If your repo is messy, Ralph will amplify that mess — quickly.
Autonomous agents accelerate software entropy unless you actively fight it.
Use Docker Sandboxes for AFK Runs
AFK Ralph can run commands and modify files.
That’s powerful — and risky.
Running Ralph inside a Docker sandbox:
- Isolates your system
- Prevents access to sensitive files
- Limits damage from runaway behavior
For HITL runs, sandboxes are optional.
For AFK or overnight runs, they’re essential.
Cost: You Do Have to Pay
Autonomous AI coding isn’t free.
But even HITL Ralph provides value:
- Same prompt reused
- Less cognitive overhead
- Better flow
AFK Ralph costs more, but the leverage can be massive.
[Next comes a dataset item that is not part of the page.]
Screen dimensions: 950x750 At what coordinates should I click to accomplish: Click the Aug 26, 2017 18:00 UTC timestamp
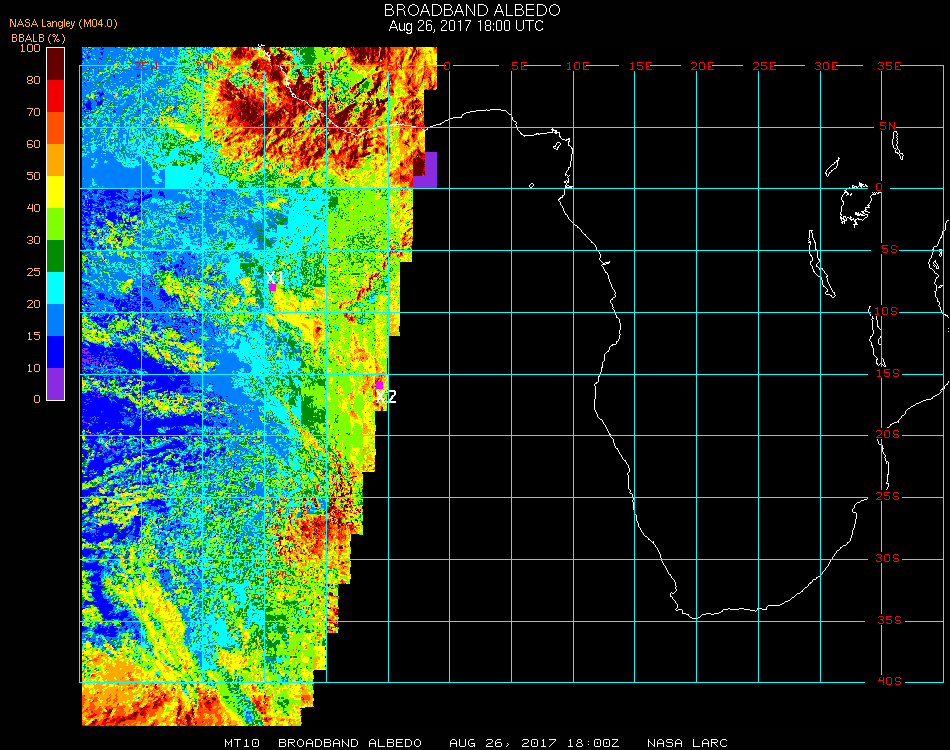click(465, 26)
Right now, we’re in a unique phase:
- AI capabilities are extremely high
- Market compensation hasn’t fully adjusted yet
If you use these tools well, the ROI can be exceptional.
Make Ralph Your Own
Ralph is just a loop — which makes it infinitely flexible.
You can:
- Pull tasks from GitHub Issues or Linear
- Open PRs instead of committing directly
- Run specialized loops
Examples:
- Test coverage loop
- Linting cleanup loop
- Code duplication loop
- Entropy cleanup loop
Any task that looks like:
“Inspect repo → improve something → report progress”
…fits the Ralph model.
Only the prompt changes. The loop stays the same.
Final Thought
Ralph isn’t magic.
It’s discipline, automation, and feedback — applied relentlessly.
Used carelessly, it accelerates chaos.
Used well, it gives you focus, leverage, and time back.
I’m looking forward to seeing how you build your own versions of Ralph — shipping code while you’re away from the keyboard.